Updated September 27, 2023
    With K-12 students heading back into the classroom this fall, families need to know which vaccinations schools require. Two experienced nurses provide answers.
    Young Latina girl smiles while getting a vaccination at a doctor's office

    As parents of school-aged children look toward fall, many may wonder which vaccinations will be required. COVID-19 vaccines have taken center stage over the past few months, but other immunizations remain important too. To help clarify requirements for the upcoming school year, we asked two experienced nurses to answer questions about school vaccine protocol.

    Common Vaccines Students Need Before School Starts

    Since the late 18th century, vaccines have eradicated or greatly reduced the incidence of diseases and prevented millions of deaths. In the United States, widespread immunization led to the elimination of polio in 1979 and a decline in measles and influenza.

    Vaccinations remain integral to children’s health and school safety. The list below summarizes current school-required vaccines.

    K-12 Back-to-School Vaccination Checklist

    Nurse Tip: Schedule an annual physical exam for your child in early summer so they are vaccinated by fall. Here is a list of vaccines needed for each age group.

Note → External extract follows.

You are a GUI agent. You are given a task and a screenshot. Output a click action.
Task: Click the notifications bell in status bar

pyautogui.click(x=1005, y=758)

    Kindergarten (ages 4-6):

    • Chickenpox (varicella vaccine)
    • Diphtheria, tetanus, and pertussis (DTaP vaccine)
    • Flu (flu vaccine)
    • Measles, mumps and rubella (MMR vaccine)
    • Polio (IPV vaccine)

    Elementary School (ages 7-10):

    • Flu (flu vaccine)

    Middle School (ages 11-12):

    • Flu (flu vaccine)
    • Human papillomavirus (HPV vaccine)
    • Meningococcal disease (meningococcal conjugate vaccine)
    • Tetanus, diphtheria, and pertussis (Tdap vaccine)

    High School (ages 13-18):

    • Flu (flu vaccine)
    • Meningococcal disease (meningococcal conjugate vaccine)
    • Serogroup B meningococcal infection (serogroup B meningococcal vaccine)

    Note: Children over age 12 will also be offered the Pfizer-BioNTech COVID-19 vaccine, which protects against COVID-19.

    Are Vaccines Required for Back to School?

    All U.S. states require vaccines for K-12 students but allow exemptions for medical and religious reasons.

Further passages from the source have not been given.